We’re experiencing an issue where our pipelines are not displaying logs for certain steps.
What happens:
We have multiple steps that run from an alpine image with Python
Each step has commands like test, echo “test”, pip install…
While the pipeline is running we can see all logs output in the UI
After the step is finished I click off the step, then click on the step, no logs show
I only get a status of the build step
In the console I see a 404 request for logs for that step in FF and Chrome.
In the drone logs we see:
{
“error”: “stream: not found”,
“level”: “warning”,
“msg”: “manager: cannot teardown log stream”,
“step.id”: someid,
“step.name”: “step name”,
“step.status”: “skipped”,
“time”: “2020-04-29T22:30:27Z”
}
Any ideas what is happening here? We haven’t updated drone or these images in days but it recently started doing this. We bounced all our runner instances. Only some of our pipelines are showing this behavior. Both Failed and Successful steps and pipelines are affected.

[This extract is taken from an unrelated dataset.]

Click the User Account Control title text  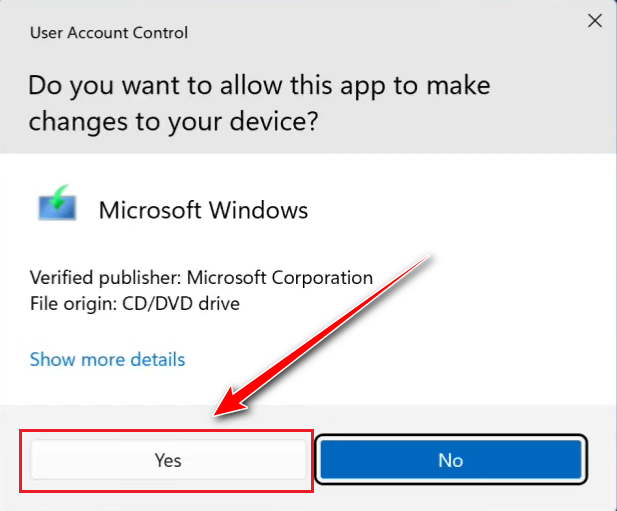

The logs indicated the step was skipped which means no logs would exist, in which case this log entry would be expected. This should probably be a debug log entry instead of a warning to avoid throwing false positives.
Do you have any server or runner logs for steps that are not being skipped where you observed this behavior? Perhaps with the runner trace logs enabled?
Also is it possible you have a reverse proxy or load balancer that is preventing the final logs from uploading to the server due to request size limits. When the pipeline completes the full logs are uploaded and persisted (the realtime log stream is volatile and is not persisted). The payload with the full logs can grow quite large. The behavior you are describing is consistent with the final logs failing to upload, for which the most common root cause is load balancer / proxy request size limits.
There are no logs from the runner at all for the steps that do not retain logs. No logs in the server either that indicate an error. There are no reverse proxies, and these steps haven’t changed in 8 days when they last completed. The successful steps are roughly 6 seconds in length and I’m positive they aren’t over a size limit since we have some steps that I know, from history, run much longer with more logs :).
That said, your response did jog my memory that we recently added a WAF to the load balancer and I’m wondering now if that is the cause of the errors. Is there a way we can skip sending logs from the runner to the main Drone ALB (on AWS)? Off the top of my head I’m thinking we may want, or need, to setup a private, internal, ALB for this info.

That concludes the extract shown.